New endomorphin analogs with mu-agonist and delta-antagonist properties

Abstract

Abstract Endomorphins (endomorphin-1,H-Tyr-Pro-Trp-Phe-NH 2 ,endomorphin-2, Tyr-Pro-Phe-Phe-NH2) are potent and selective µ-opioid receptor agonists. In order to improve the affinity and chemical stability of endomorphins, we have designed, synthesized, and characterized novel analogs with unnatural (2 ',6 '-dimethyltyrosine, Dmt) and/or ß-alicyclic amino acids (ACPC and ACHC). Radioligand binding assay indicated that several of the novel analogs exhibit high affinity for both µ-and d-opioid receptors in rat-or mouse-brain membrane preparations. The most promising derivatives—such as Dmt-Pro-Trp/Phe-Phe-NH2, Dmt-(1 S,2R)-ACPC-Phe-Phe-NH2, and Dmt-(1S,2R)-ACHC-Phe-Phe-NH2 )—were characterized in recombinant cell lines expressing human µ-or d-opioid receptors. Interestingly, while these novel peptides were potent opioid agonists in the functional [35S]GTPgammaS binding assays in Chinese hamster ovary cells expressing the µ-opioid receptors, some behaved as antagonist or inverse agonist in the human d-opioid receptor-expressing CHO cells.

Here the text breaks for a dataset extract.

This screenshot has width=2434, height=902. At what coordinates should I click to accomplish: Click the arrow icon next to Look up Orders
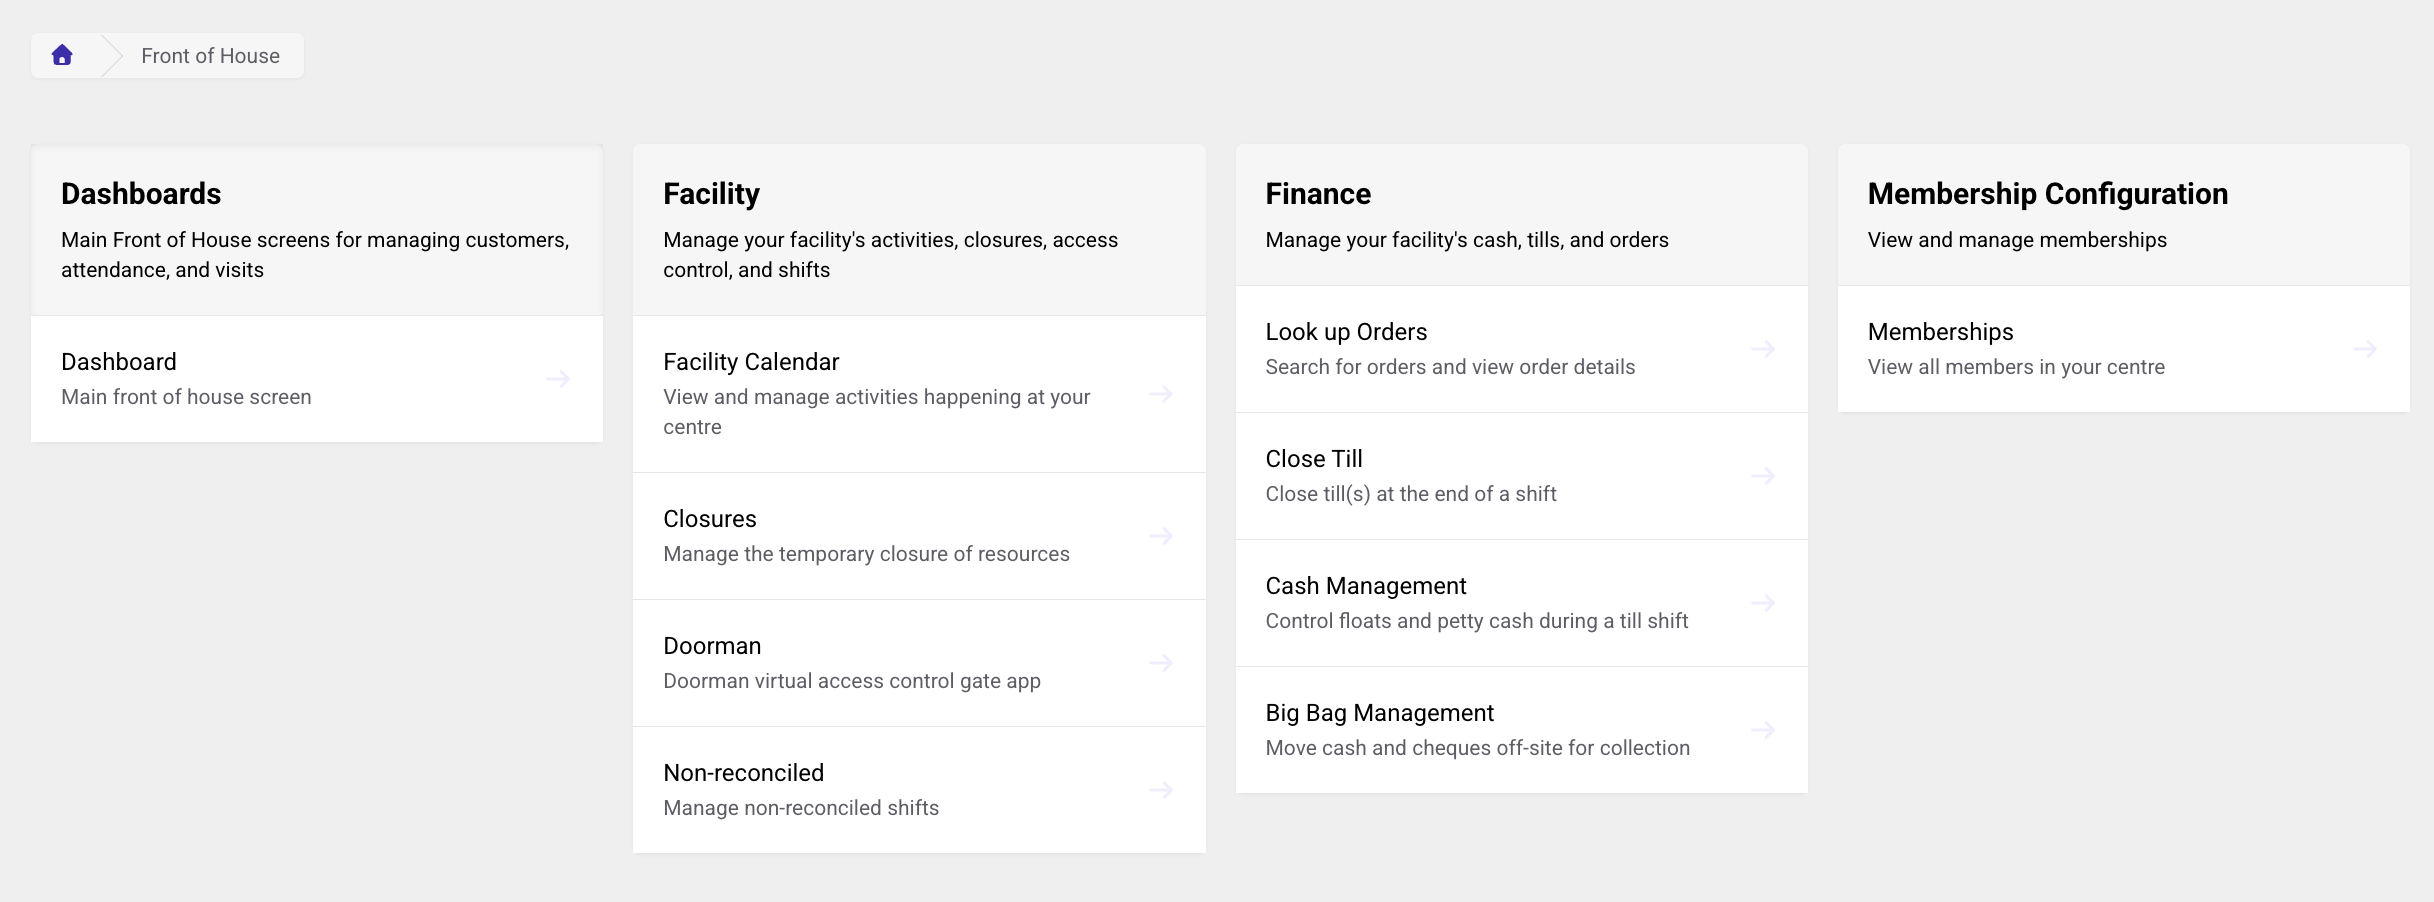[1762, 349]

Since it has previously been demonstrated that the coadministration of d-antagonists with µ-analgesics attenuates the development of analgesic tolerance, introduction of high-affinity d-antagonist properties into the µ-agonist endomorphins is expected to lead to potent analgesics that produce limited tolerance.